The Day of the Jackal was released, the story of one man attempting to assassinate French President Charles de Gaulle, and the international manhunt unleashed to stop him. Based on the success of the novel, a film adaptation was produced two years later. The tale of how a nameless assassin came within an inch of killing one of the most influential statesmen of the 20th century has left a permanent mark on spy thrillers and assassination movies since its 1973 release and is every bit as gripping and believable now as it was 38 years ago.
When de Gaulle decides to grant independence to Algeria (which France had occupied since 1830), French nationalists are angered and feel this is a betrayal of all the French soldiers who perished in maintaining Algeria as a French colony. They repeatedly attempt to kill de Gaulle, who survives everything they throw at him. Desperate, they turn to a foreign contract killer, known only as the Jackal (Edward Fox). The Jackal takes the job, distancing himself from the nationalists, and, by extension, the French government, who have been keeping tabs on them. French intelligence become aware of the plot, recruiting deputy police commissioner Claude Lebel (Michael Lonsdale) to stop the Jackal before he reaches de Gaulle and keep the whole thing quiet. But they don't have a clue who they're dealing with, and all the machinations of the French and British intelligence services cannot stop The Day of the Jackal.

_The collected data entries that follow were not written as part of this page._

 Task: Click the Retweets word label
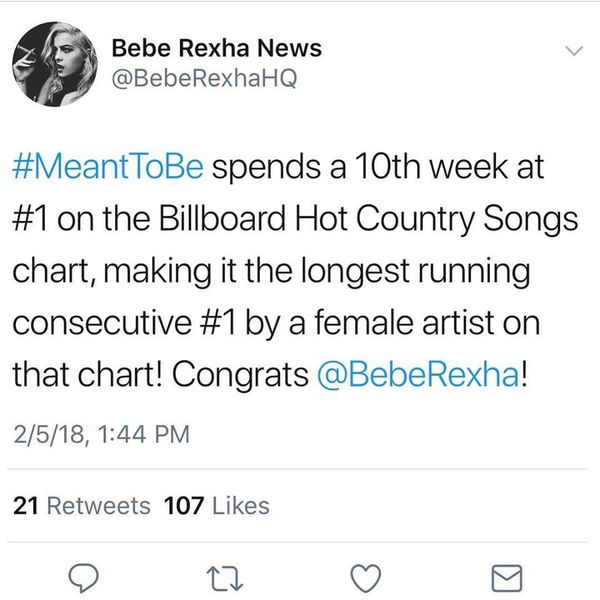99,505
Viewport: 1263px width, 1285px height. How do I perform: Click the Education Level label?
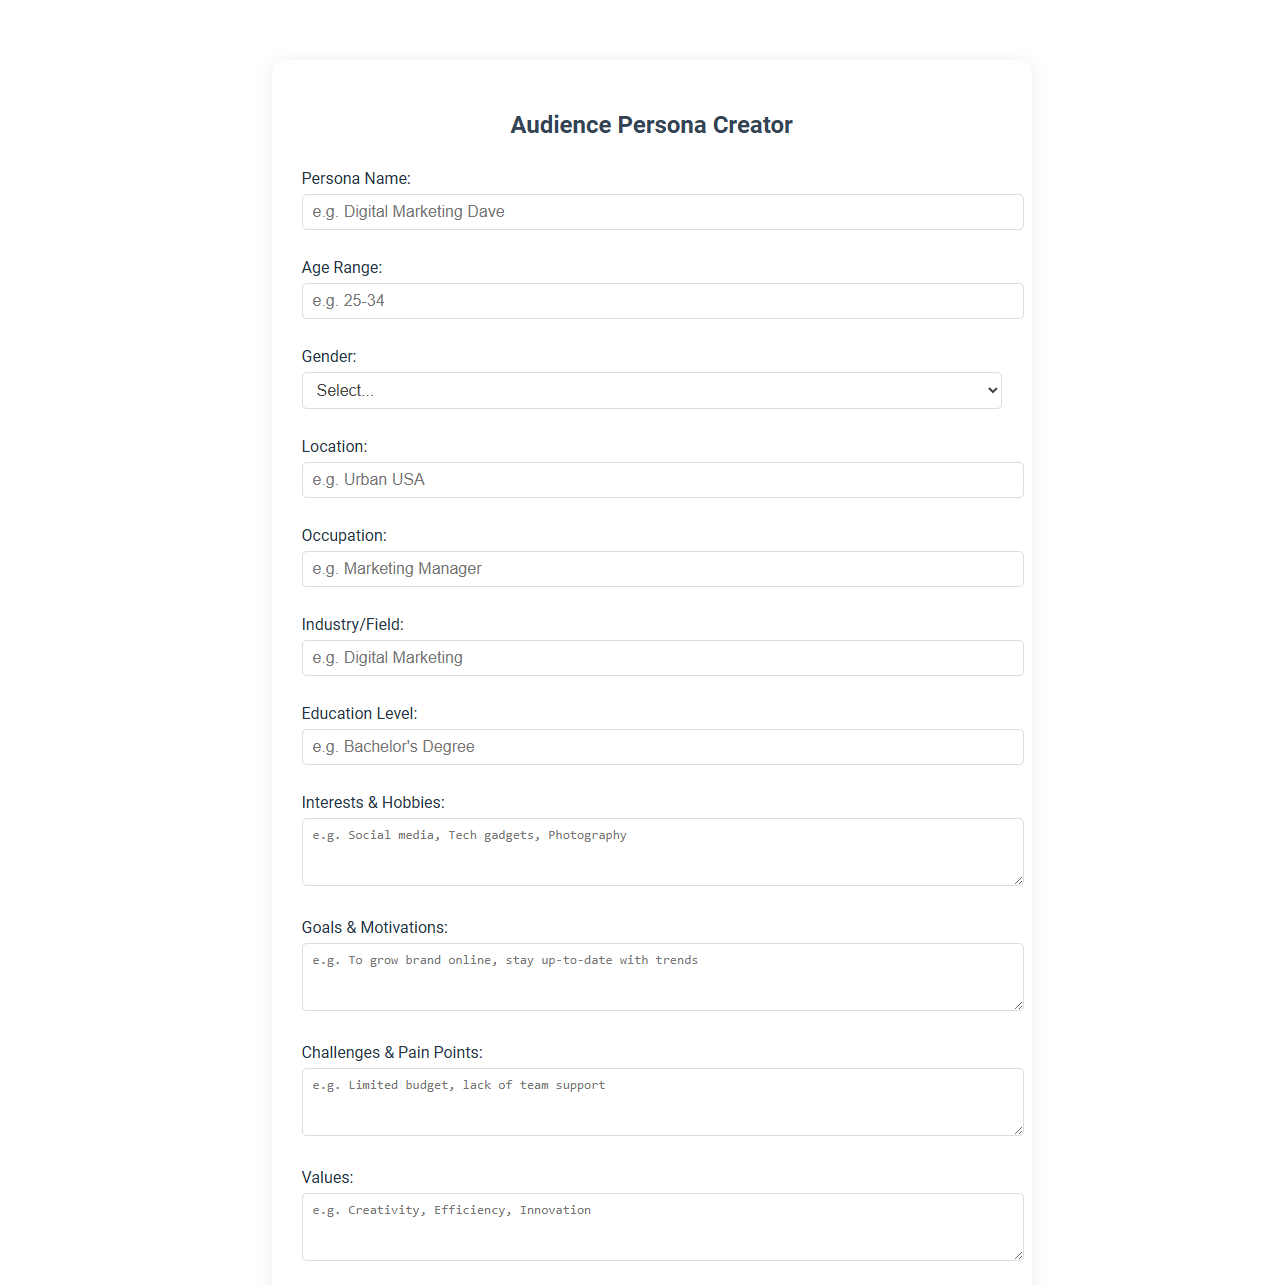pos(359,713)
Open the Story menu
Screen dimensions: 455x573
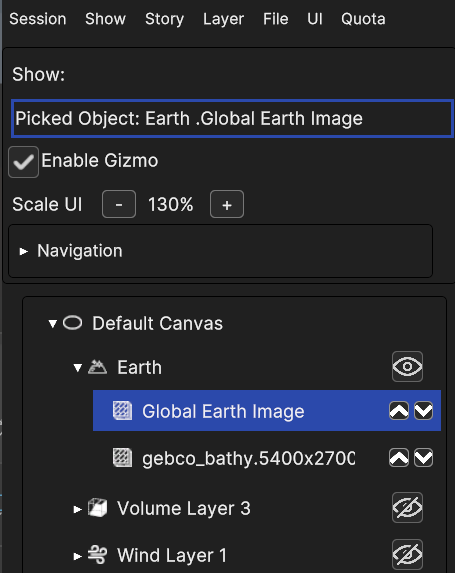click(x=164, y=19)
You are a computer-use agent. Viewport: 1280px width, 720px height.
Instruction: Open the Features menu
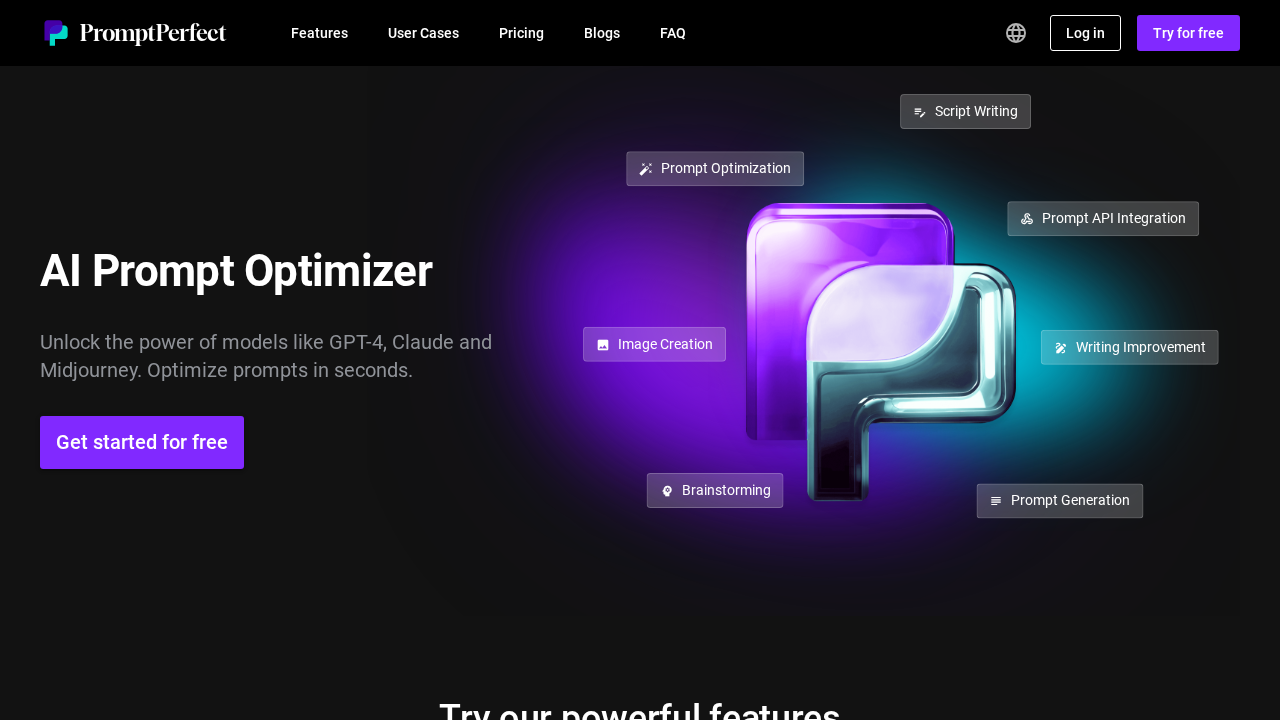319,33
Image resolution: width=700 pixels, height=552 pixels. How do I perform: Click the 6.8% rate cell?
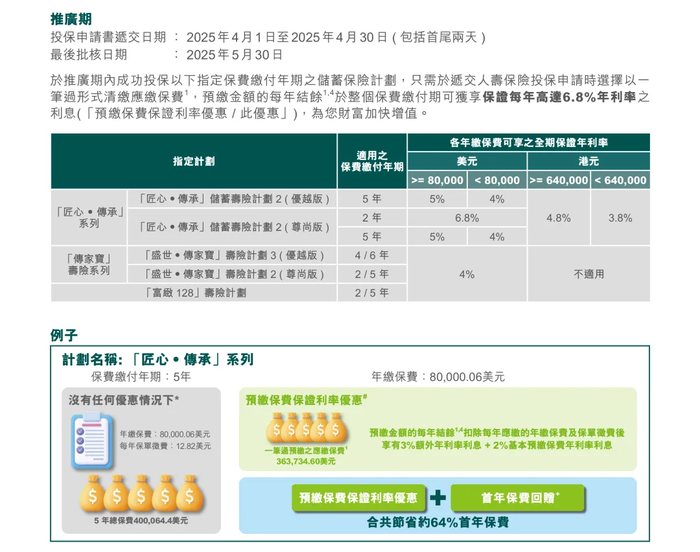click(x=467, y=218)
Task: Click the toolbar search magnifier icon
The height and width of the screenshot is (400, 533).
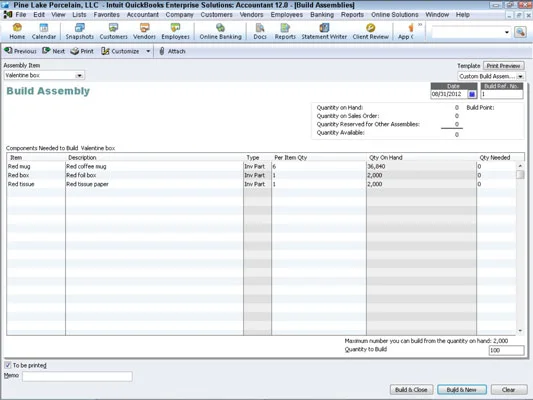Action: (x=520, y=32)
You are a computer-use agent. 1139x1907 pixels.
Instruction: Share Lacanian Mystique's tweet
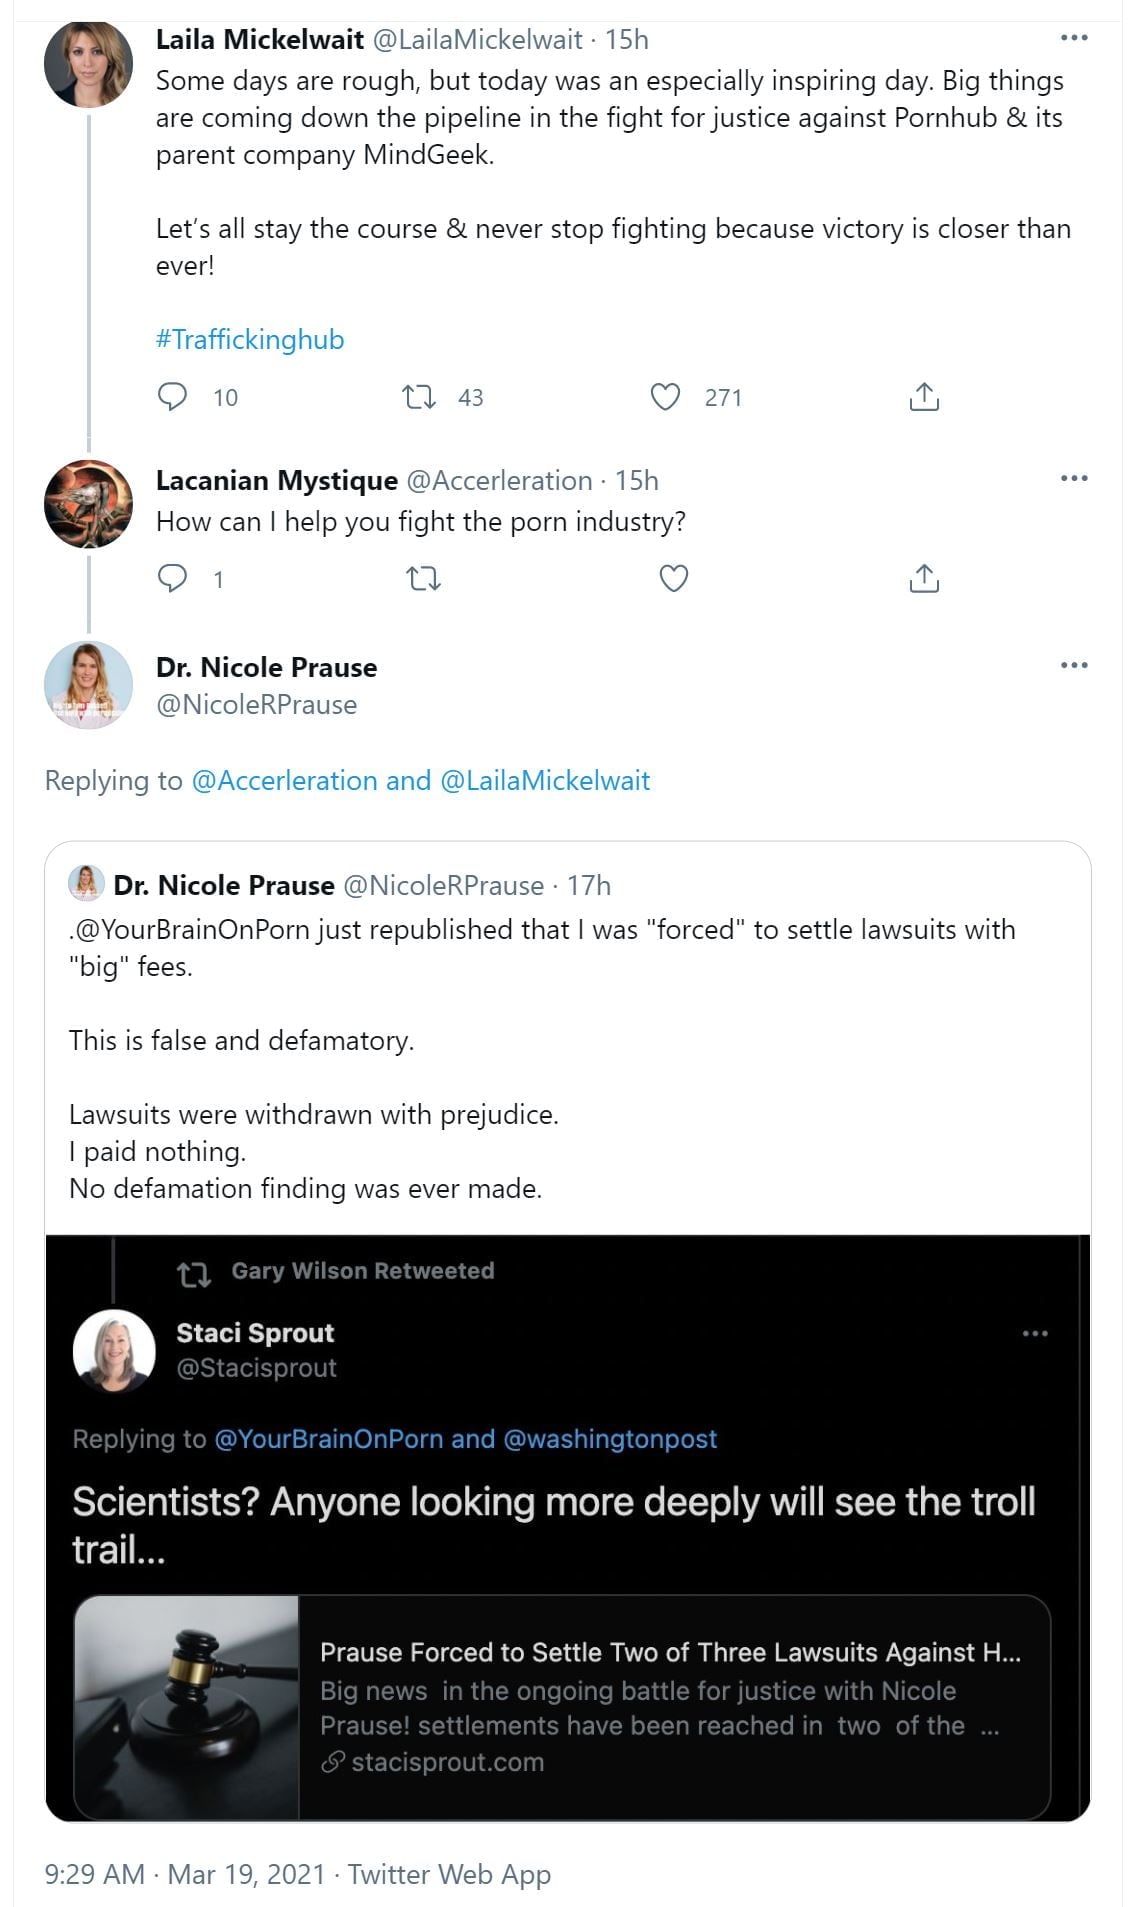coord(924,578)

In 1997, The Day of the Jackal was loosely remade as The Jackal, so lowly regarded that Frederick Forsyth and original director Frederick Zinnemann both disavowed it. The Jackal has a soundtrack featuring contributions from artists such as The Prodigy, Massive Attack and Apollo Four Forty. The Day of the Jackal, by comparison, features little to no incidental music. Indeed, the climatic scene has La Marseille in the background as part of the story.
That speaks a lot for Zinnemann's adaptation of Forsythe's novel. It's deceptively slow-moving - there are absolutely no frills, no explosions, no pounding orchestral score, nothing that we'd expect to see in a modern-day spy thriller. Instead, the story tells itself, with nothing to distract you or remind you that this is just a movie.
It's helped, in large part, by the electric and career-defining performance of Edward Fox. Chosen over more famous (and recognizable) actors, there's nothing about Fox's Jackal that screams "I am a remorseless killer", and this makes him all the more believable. On two brief occasions does he lose his cool. The rest of the time, he's affable, friendly, polite, relaxed, sociable. On the other end of the spectrum, Claude Lebel is the one who's harried, frantic and frustrated as every lead turns into a dead end, with the Jackal one step closer to de Gaulle.
Because The Day of the Jackal is played so straight, that's what makes it a tremendously effective movie. Sometimes, occasionally, this works against it, since it eschews so many devices and clichés to ostensibly move the story along. But an indication of how much Zinnemann believed in his movie is the fact that the final act of the film - the titular day of the Jackal - has almost no dialog, no incidental music. Even the showdown between Lebel and the Jackal is all of a breathless few seconds. Done so straight and so devoid of fluff is why The Day of the Jackal remains, to this day, a fantastic, elegant and mesmerizing story of how a man with no name came so close to changing the world.
5.0/5.0: Taut, tense and utterly realistic, The Day of the Jackal set the standard for all other movies of its ilk to follow.